Instructions for the task> Your answer should hold exactly the lines from the one with "The image size is (797, 426)." through the last line of the material below, nothing before and nothing extra.

Information>
-=-=-

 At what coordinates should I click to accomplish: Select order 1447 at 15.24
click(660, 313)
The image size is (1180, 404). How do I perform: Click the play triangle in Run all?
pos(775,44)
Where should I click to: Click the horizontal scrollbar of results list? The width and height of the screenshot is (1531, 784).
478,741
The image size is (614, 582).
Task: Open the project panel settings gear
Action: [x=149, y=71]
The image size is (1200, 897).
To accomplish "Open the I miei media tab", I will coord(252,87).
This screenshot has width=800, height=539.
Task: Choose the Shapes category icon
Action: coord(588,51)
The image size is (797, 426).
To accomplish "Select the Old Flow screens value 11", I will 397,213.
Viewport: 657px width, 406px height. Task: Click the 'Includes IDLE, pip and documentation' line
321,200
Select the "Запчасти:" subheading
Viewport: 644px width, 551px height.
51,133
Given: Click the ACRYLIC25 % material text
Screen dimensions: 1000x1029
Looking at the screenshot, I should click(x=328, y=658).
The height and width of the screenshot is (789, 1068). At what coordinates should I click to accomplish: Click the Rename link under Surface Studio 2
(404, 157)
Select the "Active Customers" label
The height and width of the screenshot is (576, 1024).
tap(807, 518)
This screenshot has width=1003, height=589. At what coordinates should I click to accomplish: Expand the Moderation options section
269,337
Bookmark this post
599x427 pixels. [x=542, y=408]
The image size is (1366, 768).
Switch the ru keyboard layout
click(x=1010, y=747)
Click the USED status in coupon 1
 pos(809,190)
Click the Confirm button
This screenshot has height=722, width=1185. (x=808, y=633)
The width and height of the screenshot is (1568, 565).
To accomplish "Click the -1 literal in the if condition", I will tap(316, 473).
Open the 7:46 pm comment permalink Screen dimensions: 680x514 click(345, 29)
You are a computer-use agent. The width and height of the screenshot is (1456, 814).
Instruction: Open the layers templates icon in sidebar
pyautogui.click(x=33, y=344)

-=-=-

Written response>
The image size is (797, 426).
To accomplish "Select the Old Flow screens value 11", I will 397,213.
Viewport: 657px width, 406px height. Task: Click the 'Includes IDLE, pip and documentation' line
321,200
Select the "Запчасти:" subheading
Viewport: 644px width, 551px height.
51,133
Given: Click the ACRYLIC25 % material text
Screen dimensions: 1000x1029
Looking at the screenshot, I should click(x=328, y=658).
The height and width of the screenshot is (789, 1068). At what coordinates should I click to accomplish: Click the Rename link under Surface Studio 2
(404, 157)
Select the "Active Customers" label
The height and width of the screenshot is (576, 1024).
tap(807, 518)
This screenshot has width=1003, height=589. At what coordinates should I click to accomplish: Expand the Moderation options section
269,337
Bookmark this post
599x427 pixels. [x=542, y=408]
The image size is (1366, 768).
Switch the ru keyboard layout
click(x=1010, y=747)
Click the USED status in coupon 1
 pos(809,190)
Click the Confirm button
This screenshot has height=722, width=1185. (x=808, y=633)
The width and height of the screenshot is (1568, 565).
To accomplish "Click the -1 literal in the if condition", I will tap(316, 473).
Open the 7:46 pm comment permalink Screen dimensions: 680x514 click(345, 29)
You are a computer-use agent. The width and height of the screenshot is (1456, 814).
Instruction: Open the layers templates icon in sidebar
pyautogui.click(x=33, y=344)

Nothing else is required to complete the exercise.